EXTRACTED MATERIAL.
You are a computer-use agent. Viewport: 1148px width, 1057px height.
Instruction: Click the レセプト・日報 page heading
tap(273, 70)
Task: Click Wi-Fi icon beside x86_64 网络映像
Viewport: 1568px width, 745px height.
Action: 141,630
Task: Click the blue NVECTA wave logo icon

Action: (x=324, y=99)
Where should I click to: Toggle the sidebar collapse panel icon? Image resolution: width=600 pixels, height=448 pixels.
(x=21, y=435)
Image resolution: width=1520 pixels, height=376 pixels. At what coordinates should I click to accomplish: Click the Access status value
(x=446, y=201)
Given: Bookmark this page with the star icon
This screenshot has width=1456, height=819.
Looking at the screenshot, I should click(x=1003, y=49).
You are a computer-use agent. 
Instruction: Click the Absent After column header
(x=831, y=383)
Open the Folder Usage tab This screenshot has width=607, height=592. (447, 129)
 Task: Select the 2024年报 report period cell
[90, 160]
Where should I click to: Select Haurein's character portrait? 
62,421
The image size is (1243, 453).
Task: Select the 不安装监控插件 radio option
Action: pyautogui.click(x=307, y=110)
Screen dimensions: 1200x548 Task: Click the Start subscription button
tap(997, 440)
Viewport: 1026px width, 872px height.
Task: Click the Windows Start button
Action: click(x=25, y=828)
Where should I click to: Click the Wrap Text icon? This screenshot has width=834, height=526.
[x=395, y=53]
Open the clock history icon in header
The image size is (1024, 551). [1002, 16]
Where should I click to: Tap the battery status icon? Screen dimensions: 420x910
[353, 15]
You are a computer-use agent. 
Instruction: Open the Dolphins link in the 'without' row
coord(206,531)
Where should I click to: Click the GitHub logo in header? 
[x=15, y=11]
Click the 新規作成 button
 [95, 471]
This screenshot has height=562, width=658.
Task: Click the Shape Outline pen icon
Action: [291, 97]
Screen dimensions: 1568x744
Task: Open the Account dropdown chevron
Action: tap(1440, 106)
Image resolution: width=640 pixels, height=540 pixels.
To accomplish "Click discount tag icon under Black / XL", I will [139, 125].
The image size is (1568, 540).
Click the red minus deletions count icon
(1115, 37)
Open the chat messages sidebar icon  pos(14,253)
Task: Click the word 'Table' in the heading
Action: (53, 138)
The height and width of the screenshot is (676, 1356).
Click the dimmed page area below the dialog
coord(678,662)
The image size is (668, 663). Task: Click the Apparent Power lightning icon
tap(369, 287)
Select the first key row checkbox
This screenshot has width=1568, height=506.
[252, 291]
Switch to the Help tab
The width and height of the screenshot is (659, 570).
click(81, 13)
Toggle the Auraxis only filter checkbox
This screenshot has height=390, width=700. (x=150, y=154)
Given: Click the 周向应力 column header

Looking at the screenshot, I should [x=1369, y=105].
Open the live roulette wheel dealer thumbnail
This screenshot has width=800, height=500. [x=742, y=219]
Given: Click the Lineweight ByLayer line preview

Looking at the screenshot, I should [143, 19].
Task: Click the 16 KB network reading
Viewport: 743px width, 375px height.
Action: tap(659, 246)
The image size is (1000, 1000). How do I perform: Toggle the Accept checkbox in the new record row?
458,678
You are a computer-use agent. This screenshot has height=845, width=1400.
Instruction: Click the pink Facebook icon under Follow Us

PROBLEM. Take every line above carrying "agent" and return it.

RESPONSE.
You are a computer-use agent. Viewport: 1148px width, 1057px height.
You are a computer-use agent. 
You are a computer-use agent. 
You are a computer-use agent. This screenshot has height=845, width=1400.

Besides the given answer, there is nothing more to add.